Because of that, owners should be able to recognize symptoms in their dog: loud, unmistakable honking cough. Other symptoms include a runny nose, sneezing, loss of appetite, lethargy, and a low fever. These symptoms are also similar to those dogs infected with Canine Influenza virus (see below). Call your veterinarian first and explain the symptoms to help your veterinarian prevent the possible spread of kennel cough and CIV.

Canine Influenza (CIV)

canine-flu-symptoms_orig.jpg

Awwww dog flu. Gesundheit!

Don't worry! This isn't bird flu all over again. The CDC says there is no evidence of the spread of canine influenza viruses from dogs to people and there has not been a single reported case of human infection.

It’s not super dangerous to dogs either. Some dogs have asymptomatic infections (no signs of illness). However it is bad when a severe illness leads to an infection or pneumonia. So (like with people) younger and older dogs, or dogs with a bad immune system are most at risk. Also like with people, it is spread by the cough or sneeze of an infected dog, or through contact with contaminated surfaces.

If your dog is coughing or showing other signs of respiratory disease, do not expose that dog to other dogs or cats. Clothing, equipment, surfaces, and hands should be cleaned and disinfected after exposure to dogs showing signs of respiratory disease.

DHPP

This is an acronym for four of the most common/core canine vaccines: Distemper, Adenovirus, Parainfluenza, and Parvovirus. Puppies will be given this core vaccine at state approved schedules. Then a booster is needed about every three years for the rest of the dogs life.

  • Distemper: A highly contagious virus with no cure that spreads through the air or by contact with an infected animal. The virus typically starts in the tonsils and lymph nodes and then attacks the respiratory, renal, gastrointestinal, and nervous systems. The early symptoms will include red eyes, a discharge from the nose and eyes, and a high fever. It will eventually attack the brain and spinal cord, which can cause seizures, paralysis, and death.

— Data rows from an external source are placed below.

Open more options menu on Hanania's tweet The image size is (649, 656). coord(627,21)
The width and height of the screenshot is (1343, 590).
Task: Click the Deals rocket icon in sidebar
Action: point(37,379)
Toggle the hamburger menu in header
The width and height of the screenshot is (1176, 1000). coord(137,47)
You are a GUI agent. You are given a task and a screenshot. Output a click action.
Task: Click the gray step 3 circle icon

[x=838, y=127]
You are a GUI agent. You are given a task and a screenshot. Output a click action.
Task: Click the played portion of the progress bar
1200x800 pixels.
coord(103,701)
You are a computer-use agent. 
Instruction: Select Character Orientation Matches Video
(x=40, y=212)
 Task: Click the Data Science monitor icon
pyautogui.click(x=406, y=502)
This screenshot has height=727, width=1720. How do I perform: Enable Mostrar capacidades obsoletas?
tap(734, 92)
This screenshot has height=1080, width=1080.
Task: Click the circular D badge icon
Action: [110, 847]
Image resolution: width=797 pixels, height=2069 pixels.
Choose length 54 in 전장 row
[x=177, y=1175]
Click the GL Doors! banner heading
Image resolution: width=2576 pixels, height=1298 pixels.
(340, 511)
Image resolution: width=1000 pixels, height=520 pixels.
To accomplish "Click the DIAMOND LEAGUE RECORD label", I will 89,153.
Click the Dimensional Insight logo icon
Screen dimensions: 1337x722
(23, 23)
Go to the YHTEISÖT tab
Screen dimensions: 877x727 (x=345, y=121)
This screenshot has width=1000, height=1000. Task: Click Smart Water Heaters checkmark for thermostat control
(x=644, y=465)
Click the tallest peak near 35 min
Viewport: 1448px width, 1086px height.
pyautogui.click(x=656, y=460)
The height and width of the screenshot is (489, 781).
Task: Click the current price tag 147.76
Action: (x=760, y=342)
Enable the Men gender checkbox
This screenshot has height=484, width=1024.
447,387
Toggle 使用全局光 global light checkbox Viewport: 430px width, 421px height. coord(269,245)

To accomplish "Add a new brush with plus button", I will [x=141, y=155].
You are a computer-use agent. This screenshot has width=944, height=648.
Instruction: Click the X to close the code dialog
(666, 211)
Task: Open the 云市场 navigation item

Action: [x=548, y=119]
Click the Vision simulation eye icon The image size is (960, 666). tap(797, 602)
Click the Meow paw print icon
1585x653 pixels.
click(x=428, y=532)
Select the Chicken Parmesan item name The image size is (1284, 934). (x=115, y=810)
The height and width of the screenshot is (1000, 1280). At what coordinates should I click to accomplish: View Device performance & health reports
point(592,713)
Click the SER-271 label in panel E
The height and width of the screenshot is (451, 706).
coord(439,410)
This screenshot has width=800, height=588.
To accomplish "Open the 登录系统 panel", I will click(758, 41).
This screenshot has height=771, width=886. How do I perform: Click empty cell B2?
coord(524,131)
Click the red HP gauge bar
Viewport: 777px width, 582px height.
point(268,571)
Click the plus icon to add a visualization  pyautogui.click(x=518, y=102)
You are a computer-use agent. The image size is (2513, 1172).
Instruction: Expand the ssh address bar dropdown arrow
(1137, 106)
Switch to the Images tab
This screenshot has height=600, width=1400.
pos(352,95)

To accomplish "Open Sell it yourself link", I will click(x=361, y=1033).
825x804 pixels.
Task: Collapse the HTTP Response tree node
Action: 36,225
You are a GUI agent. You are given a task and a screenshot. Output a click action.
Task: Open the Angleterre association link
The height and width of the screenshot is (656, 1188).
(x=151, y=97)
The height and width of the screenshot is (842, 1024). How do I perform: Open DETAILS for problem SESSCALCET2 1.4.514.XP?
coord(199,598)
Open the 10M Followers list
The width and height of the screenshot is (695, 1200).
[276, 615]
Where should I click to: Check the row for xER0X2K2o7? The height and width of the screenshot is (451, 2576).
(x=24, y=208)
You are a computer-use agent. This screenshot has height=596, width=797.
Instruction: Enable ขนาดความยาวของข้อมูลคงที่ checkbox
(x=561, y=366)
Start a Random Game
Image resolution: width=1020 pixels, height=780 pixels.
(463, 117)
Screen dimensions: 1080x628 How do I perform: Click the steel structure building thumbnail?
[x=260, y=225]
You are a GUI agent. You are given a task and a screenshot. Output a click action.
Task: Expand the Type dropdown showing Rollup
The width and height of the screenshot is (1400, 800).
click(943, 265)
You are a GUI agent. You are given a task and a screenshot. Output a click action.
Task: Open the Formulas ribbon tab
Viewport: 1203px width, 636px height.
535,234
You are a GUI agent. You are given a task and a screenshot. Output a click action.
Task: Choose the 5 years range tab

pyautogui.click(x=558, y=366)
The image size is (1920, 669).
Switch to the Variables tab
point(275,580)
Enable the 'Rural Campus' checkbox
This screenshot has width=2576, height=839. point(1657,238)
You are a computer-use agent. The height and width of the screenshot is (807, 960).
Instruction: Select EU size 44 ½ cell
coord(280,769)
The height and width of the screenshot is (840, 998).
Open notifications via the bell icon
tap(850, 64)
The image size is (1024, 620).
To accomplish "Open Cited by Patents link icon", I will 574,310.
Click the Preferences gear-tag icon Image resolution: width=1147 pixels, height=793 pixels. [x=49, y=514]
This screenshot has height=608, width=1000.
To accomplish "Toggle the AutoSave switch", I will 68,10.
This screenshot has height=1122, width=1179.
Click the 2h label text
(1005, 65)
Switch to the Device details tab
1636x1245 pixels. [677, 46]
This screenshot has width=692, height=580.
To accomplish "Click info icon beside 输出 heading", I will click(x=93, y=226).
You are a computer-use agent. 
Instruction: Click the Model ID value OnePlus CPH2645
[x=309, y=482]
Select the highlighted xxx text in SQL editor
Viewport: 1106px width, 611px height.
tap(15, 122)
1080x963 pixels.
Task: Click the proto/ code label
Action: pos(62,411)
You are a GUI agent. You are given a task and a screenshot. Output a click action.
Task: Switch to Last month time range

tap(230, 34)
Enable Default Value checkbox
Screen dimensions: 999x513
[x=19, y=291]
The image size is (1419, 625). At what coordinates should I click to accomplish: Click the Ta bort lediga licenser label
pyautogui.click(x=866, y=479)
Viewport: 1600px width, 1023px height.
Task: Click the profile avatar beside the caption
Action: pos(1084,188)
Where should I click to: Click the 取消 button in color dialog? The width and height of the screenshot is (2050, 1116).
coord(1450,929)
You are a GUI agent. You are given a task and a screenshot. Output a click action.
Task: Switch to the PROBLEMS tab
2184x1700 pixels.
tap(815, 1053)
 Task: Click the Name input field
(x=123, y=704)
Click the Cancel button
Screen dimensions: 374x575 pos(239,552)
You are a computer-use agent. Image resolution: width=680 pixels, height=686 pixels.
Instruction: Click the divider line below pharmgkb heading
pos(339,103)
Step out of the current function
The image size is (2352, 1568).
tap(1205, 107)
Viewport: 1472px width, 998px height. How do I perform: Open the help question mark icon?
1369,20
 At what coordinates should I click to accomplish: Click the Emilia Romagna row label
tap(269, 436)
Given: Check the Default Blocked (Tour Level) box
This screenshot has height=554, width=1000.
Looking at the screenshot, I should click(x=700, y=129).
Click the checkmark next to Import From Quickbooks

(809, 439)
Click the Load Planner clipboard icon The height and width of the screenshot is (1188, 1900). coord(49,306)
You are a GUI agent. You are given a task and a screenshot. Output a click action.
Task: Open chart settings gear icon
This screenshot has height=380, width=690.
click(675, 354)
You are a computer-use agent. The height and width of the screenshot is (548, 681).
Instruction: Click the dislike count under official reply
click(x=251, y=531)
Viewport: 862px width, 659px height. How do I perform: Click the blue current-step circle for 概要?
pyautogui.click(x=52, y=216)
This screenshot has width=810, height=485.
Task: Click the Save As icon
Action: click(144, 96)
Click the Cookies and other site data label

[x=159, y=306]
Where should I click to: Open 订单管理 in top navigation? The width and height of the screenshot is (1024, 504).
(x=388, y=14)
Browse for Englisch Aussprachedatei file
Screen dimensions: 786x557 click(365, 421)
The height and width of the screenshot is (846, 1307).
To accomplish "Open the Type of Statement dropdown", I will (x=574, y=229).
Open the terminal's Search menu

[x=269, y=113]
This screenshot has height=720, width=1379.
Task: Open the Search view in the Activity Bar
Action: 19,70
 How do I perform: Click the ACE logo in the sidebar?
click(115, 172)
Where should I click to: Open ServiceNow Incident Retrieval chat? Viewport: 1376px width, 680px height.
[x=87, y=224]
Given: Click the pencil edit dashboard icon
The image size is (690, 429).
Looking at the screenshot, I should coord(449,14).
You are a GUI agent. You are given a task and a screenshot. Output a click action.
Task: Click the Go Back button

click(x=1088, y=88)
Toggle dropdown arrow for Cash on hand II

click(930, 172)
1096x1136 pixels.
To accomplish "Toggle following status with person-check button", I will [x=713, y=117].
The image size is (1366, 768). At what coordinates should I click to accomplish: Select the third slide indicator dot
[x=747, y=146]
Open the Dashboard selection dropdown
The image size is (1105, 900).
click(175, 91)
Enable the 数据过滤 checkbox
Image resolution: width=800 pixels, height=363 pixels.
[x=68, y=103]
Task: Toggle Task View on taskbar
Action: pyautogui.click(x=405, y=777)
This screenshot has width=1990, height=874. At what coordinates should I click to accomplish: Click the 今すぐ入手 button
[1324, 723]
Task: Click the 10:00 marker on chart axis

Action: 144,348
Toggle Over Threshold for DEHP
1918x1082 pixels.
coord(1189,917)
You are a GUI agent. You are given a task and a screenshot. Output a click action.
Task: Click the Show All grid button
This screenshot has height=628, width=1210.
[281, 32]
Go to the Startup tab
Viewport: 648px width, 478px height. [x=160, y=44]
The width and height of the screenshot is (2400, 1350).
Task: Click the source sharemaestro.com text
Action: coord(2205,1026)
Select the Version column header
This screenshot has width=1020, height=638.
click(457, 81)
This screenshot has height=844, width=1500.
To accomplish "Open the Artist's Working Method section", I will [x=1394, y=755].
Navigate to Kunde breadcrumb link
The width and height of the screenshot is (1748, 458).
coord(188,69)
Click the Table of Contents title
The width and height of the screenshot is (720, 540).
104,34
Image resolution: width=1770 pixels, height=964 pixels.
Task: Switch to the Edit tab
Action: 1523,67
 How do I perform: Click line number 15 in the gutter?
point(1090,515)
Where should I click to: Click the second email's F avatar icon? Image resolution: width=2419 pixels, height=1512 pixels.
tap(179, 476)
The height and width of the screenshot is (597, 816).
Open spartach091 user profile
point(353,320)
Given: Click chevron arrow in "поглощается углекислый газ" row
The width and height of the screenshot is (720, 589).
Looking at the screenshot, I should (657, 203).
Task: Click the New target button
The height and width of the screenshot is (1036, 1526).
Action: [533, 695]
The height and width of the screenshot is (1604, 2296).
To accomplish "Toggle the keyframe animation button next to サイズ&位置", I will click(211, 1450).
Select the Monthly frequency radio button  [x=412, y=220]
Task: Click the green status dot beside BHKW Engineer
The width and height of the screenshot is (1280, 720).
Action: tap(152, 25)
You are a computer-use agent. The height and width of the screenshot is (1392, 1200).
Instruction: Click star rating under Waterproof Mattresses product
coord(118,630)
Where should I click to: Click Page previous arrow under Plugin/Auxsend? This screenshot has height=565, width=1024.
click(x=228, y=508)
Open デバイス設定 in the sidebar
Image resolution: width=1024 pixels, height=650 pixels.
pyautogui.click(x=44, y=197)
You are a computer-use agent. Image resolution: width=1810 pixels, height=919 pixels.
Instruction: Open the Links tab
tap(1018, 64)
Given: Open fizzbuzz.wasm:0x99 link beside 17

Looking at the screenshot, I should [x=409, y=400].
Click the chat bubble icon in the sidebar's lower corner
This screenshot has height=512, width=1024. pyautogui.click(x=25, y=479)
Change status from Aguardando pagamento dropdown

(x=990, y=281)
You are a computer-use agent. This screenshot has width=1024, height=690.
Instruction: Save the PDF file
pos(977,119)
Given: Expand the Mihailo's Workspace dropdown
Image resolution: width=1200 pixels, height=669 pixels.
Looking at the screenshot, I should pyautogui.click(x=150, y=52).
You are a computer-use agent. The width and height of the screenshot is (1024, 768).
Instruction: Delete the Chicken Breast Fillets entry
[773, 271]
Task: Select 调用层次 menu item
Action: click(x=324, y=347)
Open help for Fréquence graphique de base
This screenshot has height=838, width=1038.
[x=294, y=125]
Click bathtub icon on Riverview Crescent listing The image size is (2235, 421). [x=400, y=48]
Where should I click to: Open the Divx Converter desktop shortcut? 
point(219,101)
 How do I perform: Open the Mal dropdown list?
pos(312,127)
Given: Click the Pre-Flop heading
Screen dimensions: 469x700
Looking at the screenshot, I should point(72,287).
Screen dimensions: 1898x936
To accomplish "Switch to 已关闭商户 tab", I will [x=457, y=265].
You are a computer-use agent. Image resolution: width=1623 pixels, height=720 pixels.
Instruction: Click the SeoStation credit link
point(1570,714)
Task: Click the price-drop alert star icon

  • Adenovirus: Begins as an upper respiratory infection and then moves to the functional parts of various organs, traveling from the tonsils into the bloodstream, eventually settling in the liver, kidney, or other organs. Symptoms here can range from lethargy and loss of appetite to bleeding, swollen lymph nodes, and more. Healthy dogs should be able to get rid of the virus in a couple weeks, but it will stay in the kidneys for up to nine months. If they can’t get rid of the virus on their own, they will develop chronic hepatitis.

  • Parainfluenza: Often mistaken for kennel cough, Parainfluenza symptoms include fever, runny eyes, lethargy, and loss of appetite. Whereas kennel cough is mainly just respiratory symptoms. This virus is easily spread and is difficult for dogs to get rid of once they have it. Infected dogs are also at risk for developing pneumonia.

  • Parvovirus: Attacks the gastrointestinal systems and/or cardiac muscles. The gastrointestinal system is more common, with symptoms ranging from diarrhea and vomiting, to poor appetite, weight loss, and dehydration. When it becomes more serious, Parvovirus will affect the cardiac muscles of young puppies and can even cause death.

ALWAYS CONSULT YOUR VET FOR ANY MEDICAL TREATMENT. Get the core vaccines and immunizations on the recommended schedules and your dog (and their friends) should be right as rain!